* [Exercise details]:
Revise the lines below by changing "Output a click action" to "Return a single click action" wherever it occurs, keeping everything else the same.

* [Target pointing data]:
>>>

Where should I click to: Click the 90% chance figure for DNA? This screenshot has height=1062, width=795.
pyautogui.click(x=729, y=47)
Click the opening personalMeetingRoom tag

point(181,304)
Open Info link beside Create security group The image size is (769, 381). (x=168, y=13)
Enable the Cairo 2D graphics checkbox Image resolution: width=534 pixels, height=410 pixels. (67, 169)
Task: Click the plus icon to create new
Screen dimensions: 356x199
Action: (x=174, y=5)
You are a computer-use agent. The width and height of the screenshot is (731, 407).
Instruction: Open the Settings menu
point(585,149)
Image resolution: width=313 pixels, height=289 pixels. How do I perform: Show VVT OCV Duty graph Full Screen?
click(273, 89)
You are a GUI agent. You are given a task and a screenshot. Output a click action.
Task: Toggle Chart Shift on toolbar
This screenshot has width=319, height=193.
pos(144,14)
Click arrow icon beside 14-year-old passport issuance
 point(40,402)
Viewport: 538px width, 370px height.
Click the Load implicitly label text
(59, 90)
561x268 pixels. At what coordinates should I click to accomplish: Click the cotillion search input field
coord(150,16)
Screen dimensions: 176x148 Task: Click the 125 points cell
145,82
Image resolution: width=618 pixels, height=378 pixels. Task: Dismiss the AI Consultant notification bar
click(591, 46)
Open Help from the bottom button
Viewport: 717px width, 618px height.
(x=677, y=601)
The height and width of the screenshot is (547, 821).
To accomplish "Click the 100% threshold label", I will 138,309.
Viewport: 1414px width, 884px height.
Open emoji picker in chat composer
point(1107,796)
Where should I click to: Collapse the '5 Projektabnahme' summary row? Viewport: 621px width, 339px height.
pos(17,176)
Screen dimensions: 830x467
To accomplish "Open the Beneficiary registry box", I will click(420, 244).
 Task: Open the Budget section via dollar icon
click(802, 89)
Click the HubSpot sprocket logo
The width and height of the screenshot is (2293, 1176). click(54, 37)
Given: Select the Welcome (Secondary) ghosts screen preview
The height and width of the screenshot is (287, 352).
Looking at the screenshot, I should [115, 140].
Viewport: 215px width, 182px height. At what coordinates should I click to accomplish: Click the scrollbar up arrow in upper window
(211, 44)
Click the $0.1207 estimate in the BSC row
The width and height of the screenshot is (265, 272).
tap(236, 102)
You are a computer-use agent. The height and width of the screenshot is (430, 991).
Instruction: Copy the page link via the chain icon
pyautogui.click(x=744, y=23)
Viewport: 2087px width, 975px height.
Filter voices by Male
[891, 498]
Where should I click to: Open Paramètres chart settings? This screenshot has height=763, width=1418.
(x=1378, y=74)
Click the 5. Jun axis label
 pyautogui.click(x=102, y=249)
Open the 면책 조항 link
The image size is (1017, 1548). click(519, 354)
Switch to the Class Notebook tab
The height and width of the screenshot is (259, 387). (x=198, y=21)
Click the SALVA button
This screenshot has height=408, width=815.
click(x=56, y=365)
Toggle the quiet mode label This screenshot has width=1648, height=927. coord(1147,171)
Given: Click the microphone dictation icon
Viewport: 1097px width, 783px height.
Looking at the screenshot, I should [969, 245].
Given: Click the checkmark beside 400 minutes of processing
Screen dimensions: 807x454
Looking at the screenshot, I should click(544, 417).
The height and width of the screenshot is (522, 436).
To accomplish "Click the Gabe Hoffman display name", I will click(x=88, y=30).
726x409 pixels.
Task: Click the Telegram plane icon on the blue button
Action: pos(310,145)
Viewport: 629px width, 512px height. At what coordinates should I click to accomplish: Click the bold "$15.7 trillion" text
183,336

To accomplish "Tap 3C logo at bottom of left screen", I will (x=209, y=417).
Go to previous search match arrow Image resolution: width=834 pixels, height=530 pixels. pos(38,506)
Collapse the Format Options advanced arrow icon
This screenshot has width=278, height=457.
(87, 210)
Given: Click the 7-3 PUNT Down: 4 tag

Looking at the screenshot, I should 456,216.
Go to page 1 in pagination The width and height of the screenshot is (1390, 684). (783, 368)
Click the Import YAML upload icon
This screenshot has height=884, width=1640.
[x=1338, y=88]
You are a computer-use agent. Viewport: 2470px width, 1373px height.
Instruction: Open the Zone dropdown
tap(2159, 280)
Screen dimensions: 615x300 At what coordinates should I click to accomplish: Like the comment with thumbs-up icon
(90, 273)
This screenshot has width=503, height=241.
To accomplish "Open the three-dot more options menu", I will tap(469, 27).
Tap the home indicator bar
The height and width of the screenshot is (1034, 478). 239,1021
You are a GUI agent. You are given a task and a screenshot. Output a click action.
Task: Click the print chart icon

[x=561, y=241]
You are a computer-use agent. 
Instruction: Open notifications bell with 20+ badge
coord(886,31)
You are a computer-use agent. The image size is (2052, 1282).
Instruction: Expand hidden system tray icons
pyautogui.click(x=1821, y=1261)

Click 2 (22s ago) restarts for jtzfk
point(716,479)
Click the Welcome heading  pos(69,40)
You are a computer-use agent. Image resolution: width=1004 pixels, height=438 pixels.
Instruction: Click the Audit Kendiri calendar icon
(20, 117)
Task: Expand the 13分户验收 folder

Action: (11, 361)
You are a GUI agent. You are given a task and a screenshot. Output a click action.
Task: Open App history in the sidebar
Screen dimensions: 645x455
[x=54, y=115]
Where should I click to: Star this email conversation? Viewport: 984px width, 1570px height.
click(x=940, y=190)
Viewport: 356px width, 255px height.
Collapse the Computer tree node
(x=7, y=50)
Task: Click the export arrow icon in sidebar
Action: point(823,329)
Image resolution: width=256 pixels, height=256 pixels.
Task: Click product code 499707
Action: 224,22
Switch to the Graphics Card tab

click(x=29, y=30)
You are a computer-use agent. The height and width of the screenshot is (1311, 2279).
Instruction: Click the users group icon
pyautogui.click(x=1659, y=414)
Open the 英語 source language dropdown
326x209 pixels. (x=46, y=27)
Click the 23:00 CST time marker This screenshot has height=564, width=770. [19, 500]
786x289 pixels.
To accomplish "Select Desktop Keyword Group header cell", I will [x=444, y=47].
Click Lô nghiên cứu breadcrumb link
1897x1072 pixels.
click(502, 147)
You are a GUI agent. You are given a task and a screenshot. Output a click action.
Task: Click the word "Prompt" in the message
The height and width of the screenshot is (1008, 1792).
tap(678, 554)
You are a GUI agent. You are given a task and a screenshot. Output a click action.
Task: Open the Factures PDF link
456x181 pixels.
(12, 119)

<<<

* [Result]:
Where should I click to: Click the 90% chance figure for DNA? This screenshot has height=1062, width=795.
pyautogui.click(x=729, y=47)
Click the opening personalMeetingRoom tag

point(181,304)
Open Info link beside Create security group The image size is (769, 381). (x=168, y=13)
Enable the Cairo 2D graphics checkbox Image resolution: width=534 pixels, height=410 pixels. (67, 169)
Task: Click the plus icon to create new
Screen dimensions: 356x199
Action: (x=174, y=5)
You are a computer-use agent. The width and height of the screenshot is (731, 407).
Instruction: Open the Settings menu
point(585,149)
Image resolution: width=313 pixels, height=289 pixels. How do I perform: Show VVT OCV Duty graph Full Screen?
click(273, 89)
You are a GUI agent. You are given a task and a screenshot. Return a single click action.
Task: Toggle Chart Shift on toolbar
This screenshot has width=319, height=193.
pos(144,14)
Click arrow icon beside 14-year-old passport issuance
 point(40,402)
Viewport: 538px width, 370px height.
Click the Load implicitly label text
(59, 90)
561x268 pixels. At what coordinates should I click to accomplish: Click the cotillion search input field
coord(150,16)
Screen dimensions: 176x148 Task: Click the 125 points cell
145,82
Image resolution: width=618 pixels, height=378 pixels. Task: Dismiss the AI Consultant notification bar
click(591, 46)
Open Help from the bottom button
Viewport: 717px width, 618px height.
(x=677, y=601)
The height and width of the screenshot is (547, 821).
To accomplish "Click the 100% threshold label", I will 138,309.
Viewport: 1414px width, 884px height.
Open emoji picker in chat composer
point(1107,796)
Where should I click to: Collapse the '5 Projektabnahme' summary row? Viewport: 621px width, 339px height.
pos(17,176)
Screen dimensions: 830x467
To accomplish "Open the Beneficiary registry box", I will click(420, 244).
 Task: Open the Budget section via dollar icon
click(802, 89)
Click the HubSpot sprocket logo
The width and height of the screenshot is (2293, 1176). click(54, 37)
Given: Select the Welcome (Secondary) ghosts screen preview
The height and width of the screenshot is (287, 352).
Looking at the screenshot, I should [115, 140].
Viewport: 215px width, 182px height. At what coordinates should I click to accomplish: Click the scrollbar up arrow in upper window
(211, 44)
Click the $0.1207 estimate in the BSC row
The width and height of the screenshot is (265, 272).
tap(236, 102)
You are a computer-use agent. The height and width of the screenshot is (430, 991).
Instruction: Copy the page link via the chain icon
pyautogui.click(x=744, y=23)
Viewport: 2087px width, 975px height.
Filter voices by Male
[891, 498]
Where should I click to: Open Paramètres chart settings? This screenshot has height=763, width=1418.
(x=1378, y=74)
Click the 5. Jun axis label
 pyautogui.click(x=102, y=249)
Open the 면책 조항 link
The image size is (1017, 1548). click(519, 354)
Switch to the Class Notebook tab
The height and width of the screenshot is (259, 387). (x=198, y=21)
Click the SALVA button
This screenshot has height=408, width=815.
click(x=56, y=365)
Toggle the quiet mode label This screenshot has width=1648, height=927. coord(1147,171)
Given: Click the microphone dictation icon
Viewport: 1097px width, 783px height.
Looking at the screenshot, I should [969, 245].
Given: Click the checkmark beside 400 minutes of processing
Screen dimensions: 807x454
Looking at the screenshot, I should click(544, 417).
The height and width of the screenshot is (522, 436).
To accomplish "Click the Gabe Hoffman display name", I will click(x=88, y=30).
726x409 pixels.
Task: Click the Telegram plane icon on the blue button
Action: pos(310,145)
Viewport: 629px width, 512px height. At what coordinates should I click to accomplish: Click the bold "$15.7 trillion" text
183,336

To accomplish "Tap 3C logo at bottom of left screen", I will (x=209, y=417).
Go to previous search match arrow Image resolution: width=834 pixels, height=530 pixels. pos(38,506)
Collapse the Format Options advanced arrow icon
This screenshot has width=278, height=457.
(87, 210)
Given: Click the 7-3 PUNT Down: 4 tag

Looking at the screenshot, I should 456,216.
Go to page 1 in pagination The width and height of the screenshot is (1390, 684). (783, 368)
Click the Import YAML upload icon
This screenshot has height=884, width=1640.
[x=1338, y=88]
You are a computer-use agent. Viewport: 2470px width, 1373px height.
Instruction: Open the Zone dropdown
tap(2159, 280)
Screen dimensions: 615x300 At what coordinates should I click to accomplish: Like the comment with thumbs-up icon
(90, 273)
This screenshot has width=503, height=241.
To accomplish "Open the three-dot more options menu", I will tap(469, 27).
Tap the home indicator bar
The height and width of the screenshot is (1034, 478). 239,1021
You are a GUI agent. You are given a task and a screenshot. Return a single click action.
Task: Click the print chart icon

[x=561, y=241]
You are a computer-use agent. 
Instruction: Open notifications bell with 20+ badge
coord(886,31)
You are a computer-use agent. The image size is (2052, 1282).
Instruction: Expand hidden system tray icons
pyautogui.click(x=1821, y=1261)

Click 2 (22s ago) restarts for jtzfk
point(716,479)
Click the Welcome heading  pos(69,40)
You are a computer-use agent. Image resolution: width=1004 pixels, height=438 pixels.
Instruction: Click the Audit Kendiri calendar icon
(20, 117)
Task: Expand the 13分户验收 folder

Action: (11, 361)
You are a GUI agent. You are given a task and a screenshot. Return a single click action.
Task: Open App history in the sidebar
Screen dimensions: 645x455
[x=54, y=115]
Where should I click to: Star this email conversation? Viewport: 984px width, 1570px height.
click(x=940, y=190)
Viewport: 356px width, 255px height.
Collapse the Computer tree node
(x=7, y=50)
Task: Click the export arrow icon in sidebar
Action: point(823,329)
Image resolution: width=256 pixels, height=256 pixels.
Task: Click product code 499707
Action: 224,22
Switch to the Graphics Card tab

click(x=29, y=30)
You are a computer-use agent. The height and width of the screenshot is (1311, 2279).
Instruction: Click the users group icon
pyautogui.click(x=1659, y=414)
Open the 英語 source language dropdown
326x209 pixels. (x=46, y=27)
Click the 23:00 CST time marker This screenshot has height=564, width=770. [19, 500]
786x289 pixels.
To accomplish "Select Desktop Keyword Group header cell", I will [x=444, y=47].
Click Lô nghiên cứu breadcrumb link
1897x1072 pixels.
click(502, 147)
You are a GUI agent. You are given a task and a screenshot. Return a single click action.
Task: Click the word "Prompt" in the message
The height and width of the screenshot is (1008, 1792).
tap(678, 554)
You are a GUI agent. You are given a task and a screenshot. Return a single click action.
Task: Open the Factures PDF link
456x181 pixels.
(12, 119)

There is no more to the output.